In the modern workplace, we are often overwhelmed by “busy work”—the repetitive, draining tasks that don’t require much intelligence but take up huge chunks of our day. Copying data from an email into a spreadsheet, sending same-day reminders to clients, or renaming dozen of files.
In 2024, if you are doing the same digital task more than three times a day, you shouldn’t be doing it at all. You should be automating it.
Many people think automation requires being a “coder.” That is no longer true. Thanks to the “Low-Code/No-Code” revolution, anyone with a bit of curiosity can build automated workflows that save hours every single week. This guide is your roadmap to a more automated life.
1. The Automation Mindset: The “Rule of Three”
Before you buy any software, you need to identify what to automate. Use the Rule of Three:
- Is it Repetitive? (Does it happen every day/week?)
- Is it Formulaic? (Is it the exact same steps every time?)
- Is it Boring? (Does it drain your energy without requiring creative thought?)
If a task meets all three, it is a prime candidate for automation.
2. The “Connector” Tools: Zapier and Make
The most powerful way to automate is to make your different apps talk to each other.

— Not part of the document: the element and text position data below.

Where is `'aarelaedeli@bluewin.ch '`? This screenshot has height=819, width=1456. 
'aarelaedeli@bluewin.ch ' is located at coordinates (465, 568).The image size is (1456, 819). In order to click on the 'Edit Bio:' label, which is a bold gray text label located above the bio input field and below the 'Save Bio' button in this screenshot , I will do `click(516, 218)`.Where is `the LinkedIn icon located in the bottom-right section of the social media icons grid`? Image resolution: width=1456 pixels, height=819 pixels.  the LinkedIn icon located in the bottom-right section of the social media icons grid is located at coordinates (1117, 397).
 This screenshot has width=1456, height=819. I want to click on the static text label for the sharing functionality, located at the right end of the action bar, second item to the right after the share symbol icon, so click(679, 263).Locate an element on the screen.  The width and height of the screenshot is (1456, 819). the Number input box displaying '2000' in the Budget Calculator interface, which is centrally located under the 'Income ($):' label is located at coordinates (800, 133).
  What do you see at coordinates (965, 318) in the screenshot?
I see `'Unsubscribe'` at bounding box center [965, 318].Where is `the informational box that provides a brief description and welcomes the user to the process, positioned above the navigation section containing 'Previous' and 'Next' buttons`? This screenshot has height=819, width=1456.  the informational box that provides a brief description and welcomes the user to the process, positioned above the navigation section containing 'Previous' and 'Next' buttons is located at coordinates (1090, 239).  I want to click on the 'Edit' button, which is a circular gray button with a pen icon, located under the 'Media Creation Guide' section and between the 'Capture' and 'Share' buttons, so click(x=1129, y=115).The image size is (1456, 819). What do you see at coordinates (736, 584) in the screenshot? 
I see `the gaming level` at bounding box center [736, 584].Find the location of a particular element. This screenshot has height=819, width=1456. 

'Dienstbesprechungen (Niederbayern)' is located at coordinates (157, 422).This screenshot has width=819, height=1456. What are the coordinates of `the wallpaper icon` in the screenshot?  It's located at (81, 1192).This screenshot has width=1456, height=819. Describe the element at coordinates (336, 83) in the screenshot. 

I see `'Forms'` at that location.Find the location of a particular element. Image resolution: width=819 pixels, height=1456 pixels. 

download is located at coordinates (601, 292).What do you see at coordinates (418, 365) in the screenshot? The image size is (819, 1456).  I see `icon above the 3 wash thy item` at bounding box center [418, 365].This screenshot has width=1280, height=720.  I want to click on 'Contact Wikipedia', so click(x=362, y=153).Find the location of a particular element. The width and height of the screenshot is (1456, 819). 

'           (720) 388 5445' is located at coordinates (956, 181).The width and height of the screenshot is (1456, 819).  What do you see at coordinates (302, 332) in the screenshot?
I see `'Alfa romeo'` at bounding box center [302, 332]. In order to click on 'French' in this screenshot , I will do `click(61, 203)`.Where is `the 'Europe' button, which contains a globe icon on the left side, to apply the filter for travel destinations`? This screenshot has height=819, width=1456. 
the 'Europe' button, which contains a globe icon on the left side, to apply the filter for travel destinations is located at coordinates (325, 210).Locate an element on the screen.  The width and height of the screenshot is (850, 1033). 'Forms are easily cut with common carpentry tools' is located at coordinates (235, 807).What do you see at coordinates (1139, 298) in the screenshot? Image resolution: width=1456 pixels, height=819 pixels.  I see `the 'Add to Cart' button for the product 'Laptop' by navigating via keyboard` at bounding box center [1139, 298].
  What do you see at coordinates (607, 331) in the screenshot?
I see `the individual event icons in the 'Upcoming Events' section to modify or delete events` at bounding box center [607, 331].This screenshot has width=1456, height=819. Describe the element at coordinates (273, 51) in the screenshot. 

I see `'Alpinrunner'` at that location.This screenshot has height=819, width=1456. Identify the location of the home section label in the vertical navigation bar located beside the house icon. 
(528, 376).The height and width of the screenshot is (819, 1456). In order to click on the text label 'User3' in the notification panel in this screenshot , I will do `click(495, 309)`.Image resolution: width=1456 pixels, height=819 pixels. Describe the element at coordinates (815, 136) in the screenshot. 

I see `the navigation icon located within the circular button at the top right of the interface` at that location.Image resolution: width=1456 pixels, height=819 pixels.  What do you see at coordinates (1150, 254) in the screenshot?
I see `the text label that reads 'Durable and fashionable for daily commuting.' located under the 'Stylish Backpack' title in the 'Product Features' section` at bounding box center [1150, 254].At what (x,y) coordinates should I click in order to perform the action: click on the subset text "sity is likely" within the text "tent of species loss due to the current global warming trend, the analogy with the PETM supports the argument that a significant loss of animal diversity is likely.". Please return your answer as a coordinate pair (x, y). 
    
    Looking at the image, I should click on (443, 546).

Zapier (The Beginner’s Choice)
Zapier uses a simple “If This, Then That” logic.
- Example: If I get a new lead in my Gmail, Then add their name to my Google Sheet and Then send me a message in Slack.
- Pros: Extremely easy to use, supports 5,000+ apps.
- Cons: Can get expensive as you scale.
Make.com (The Power User’s Choice)
Make allows for more complex, multi-branching automations.
- Example: If a customer fills out a form, check their location. If they are in the UK, send them to Salesperson A. If they are in the US, send them to Salesperson B.
- Pros: Much cheaper than Zapier and visually beautiful.
- Cons: Slightly steeper learning curve.
3. Browser-Side Automation: Magical and TextExpander
Sometimes you don’t need a full workflow; you just need to speed up your typing and data entry.
Magical (Chrome Extension)
Magical is a “text expander” and “data scraper” built into your browser.
- Text Expansion: You type
;introand it instantly expands into your full 3-paragraph professional introduction. It saves thousands of keystrokes a month. - Data Entry: It can automatically pull info from a LinkedIn profile and “teleport” it into an open Google Sheet tab. No more copy-pasting.
Calendly (The “Back-and-Forth” Killer)
The “Does Tuesday at 2 PM work for you?” email chain is a productivity killer.
- Automation: Send one link. The person picks a time that is already open on your calendar. The meeting is automatically created, a Zoom link is generated, and reminders are sent. This alone can save 30 minutes a week.
4. AI-Driven Automation: The 2024 Edge
With AI, we can now automate judgment, not just movement.
Large Language Model (LLM) Integration
You can now connect ChatGPT to your email via Zapier.
- Workflow: When a long email arrives, ChatGPT summarizes it into 3 bullet points and sends those bullets to your phone. You only read the full email if the summary looks important.
Content Repurposing
If you are a content creator, you can use tools like Munch or Descript.
- Workflow: Upload one long video. The AI automatically finds the “viral” moments, crops them for TikTok/Reels, and writes the captions for you.
5. Mobile Automation: iOS Shortcuts and Tasker
Your phone is a powerful automation engine that most people just use for scrolling.
iOS Shortcuts (iPhone)
- “Heading Home” Shortcut: With one tap, it tells your spouse your ETA based on traffic, sets your home thermostat, and starts your “After Work” playlist.
- Document Scanner: Create a shortcut that takes a photo, converts it to a PDF, renames it with today’s date, and saves it to your “Receipts” folder in iCloud.
The “Golden Rule” of Automation: Don’t Automate a Mess
The biggest mistake beginners make is trying to automate a process that doesn’t work yet.
- Simplify the process manually first.
- Standardize the steps.
- THEN automate. If you automate a chaotic process, you just get faster chaos.
Conclusion
Automation isn’t about “replacing” you; it’s about freeing you. It allows you to spend your limited human energy on the “High-Value” tasks: strategy, creativity, and building relationships.
Start small. Automate one task this week—maybe your meeting scheduling or your email introductions. Once you feel the “relief” of a task being handled for you, you’ll never go back.